Value-based and policy-based methods are two fundamental approaches in reinforcement learning, differing primarily in how they guide an agent’s decision-making. Value-based methods focus on learning the value of states or actions (e.g., how rewarding a specific action in a state might be), while policy-based methods directly learn the policy (e.g., the strategy mapping states to actions) without relying on explicit value estimates. The choice between them depends on factors like problem complexity, action space, and desired stability.
Value-based methods, such as Q-learning, work by building a value function (like a Q-table) that estimates the expected long-term reward for taking an action in a state. The agent then selects actions that maximize this value. For example, in a grid-world game, the agent might learn that moving right in a specific cell yields a higher Q-value than moving left. These methods excel in environments with discrete, manageable action spaces but struggle in continuous or high-dimensional settings. A limitation is that deriving a policy from values (e.g., always picking the highest Q-value) can become inefficient when the action space grows, as maintaining accurate value estimates for every state-action pair becomes computationally expensive.
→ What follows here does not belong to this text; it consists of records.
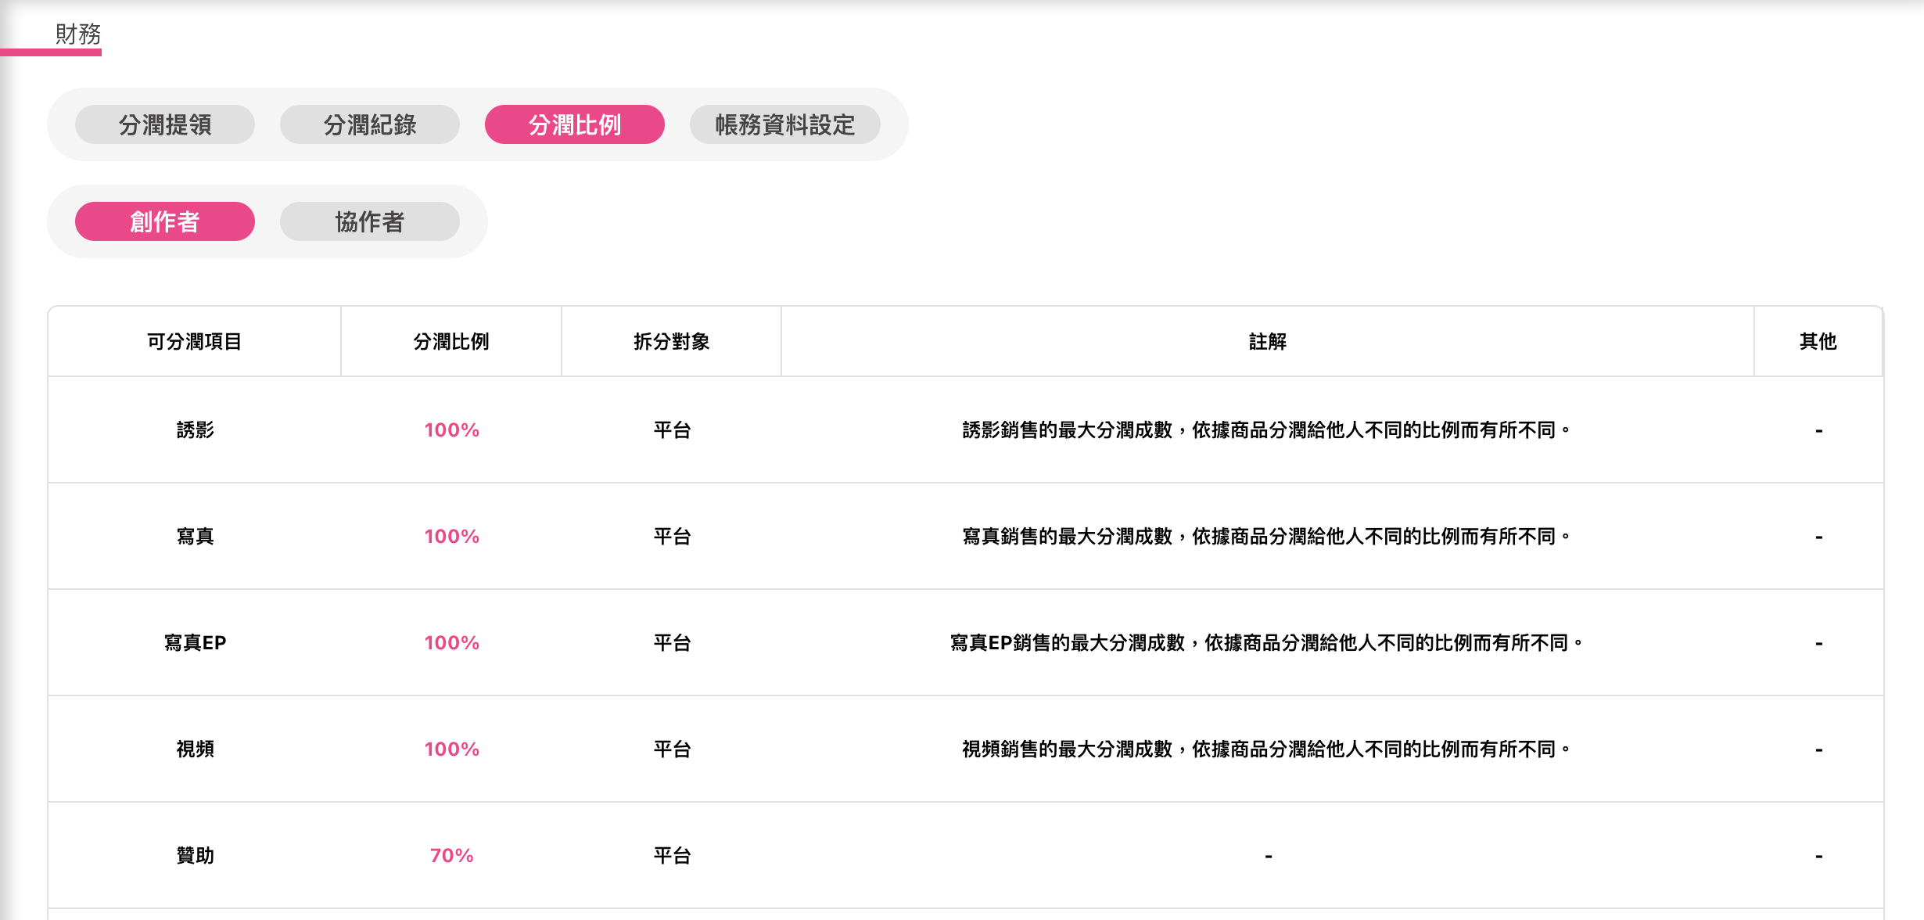
Task: Click the 100% ratio in 誘影 row
Action: click(451, 430)
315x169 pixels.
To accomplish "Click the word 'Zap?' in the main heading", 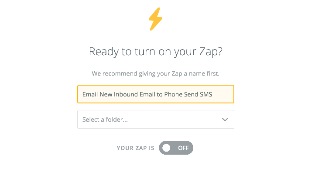I will click(211, 51).
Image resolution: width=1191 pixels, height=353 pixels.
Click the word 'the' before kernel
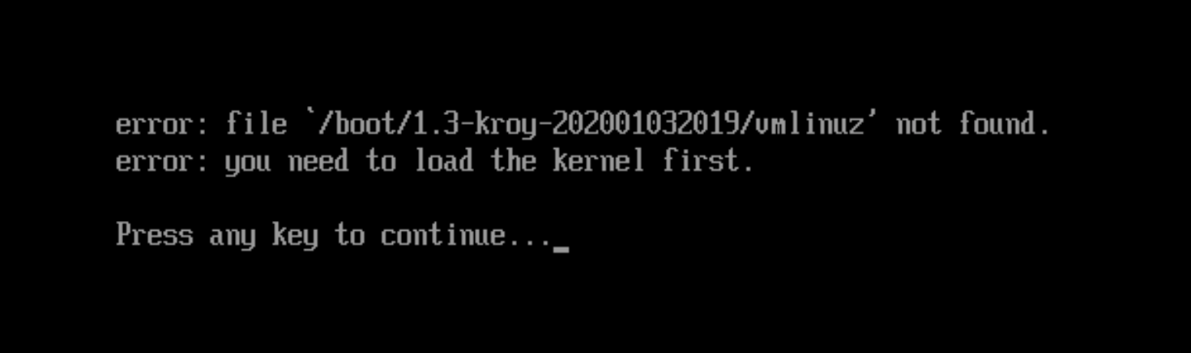pyautogui.click(x=514, y=160)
Policy-based methods, like REINFORCE or policy gradient algorithms, bypass value estimation by directly optimizing a parameterized policy. Instead of tracking values, the policy (e.g., a neural network) is trained to output probabilities for each action, which are adjusted to maximize rewards. For instance, a robot arm control task with continuous joint movements might use a policy network to sample torque values directly from a probability distribution. This approach handles continuous actions and complex environments more naturally but tends to require more samples to converge due to higher variance in gradient estimates. Hybrid methods like Actor-Critic combine both approaches: a policy (actor) decides actions, while a value function (critic) evaluates those actions, reducing variance and improving stability. This balance makes hybrids popular in modern applications like game AI or robotics.